Но теперь Зорко, добравшись до новой вершины, вынырнув из времени в вечность до колен, начинал спускаться обратно, зная, что спуск обычно дается труднее восхождения и очень важно не допустить оплошности, возвращаясь из вечности во время. Он узнал ныне, что вовсе не обязательно определять, женскую личину одевает любовь или мужскую, ибо уже на ступени образа можно слить эти два языка воедино, подобно тому как жадно соединяются языки во время поцелуя, останавливая время. И веннские, и вельхские, и сегванские боги, и боги аррантов — все они могли преображаться, надевая самые разные маски и являясь в разных обликах, но все они вышли из одного истока — от любви, искони покоящей на своих ладонях мир.
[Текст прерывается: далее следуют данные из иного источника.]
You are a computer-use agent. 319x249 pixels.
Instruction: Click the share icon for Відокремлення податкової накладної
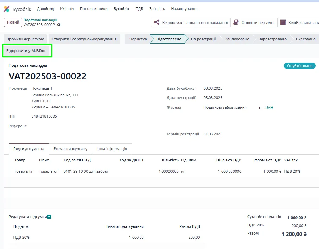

Но Зорко не зря оставил ноги своих богов во времени, потому что все свое тело люди могут отдать вечности, но бесконечен человеческий путь, и его следует пройти отыскивая в сплетении тропок невидимую и неведомую сердцевину. Как бы ни были пламенны и высоки лики и движения фигур на его картинах, ноги от колена до ступни у них всегда оставались обычными, людскими, ступавшими по мягкой лесной или жесткой и кремнистой дорожной пыли. Если помыслы и дыхание его людей и богов были устремлены в вечность, истекая в нее и образуя ее, и эта вечность светилась лазурью, зеленью, киноварью, серебром, златом на картинах позади фигур с огромными глазами, руками-крылами, в развевающихся бурях-плащах, то ступни их касались пыли и праха, но не марались от них. Эти кажущиеся пыль и прах были вовсе не серы и грязны, но всех цветов, и не просто лежали они на дорогах под воздухом вечности, но текли вместе со временем, содержа в себе все временное, то осыпающееся в самоцветную пыль и сгорающее в любви до драгоценно сияющего праха, то восстающее, будто волна, а после вновь текущее на виду у неподвижной вечности. Эти прах и пыль и были той самой Дажь-рекой, о которой говорил неведомый кудесник Стрига, в которую окунулся Зорко наутро после ночи победы. Это было то самое свое каждого человека, с которым он всю жизнь рядом, которым он окружен. И всю жизнь порой тратит, чтобы его найти, и для этого пробует разные думы, будто разную соль из тысячи горшков, и каждый раз удивляется ее горечи и сравнивает ее с прежними. И только тот, кто дознается до того, как дознаться до незнания, найдет эту реку, и поплывет по ней, и пойдет с нею вместе, головой в вечности и ногами в пыли и прахе, из которых делается жизнь, соприкасаясь с вечностью.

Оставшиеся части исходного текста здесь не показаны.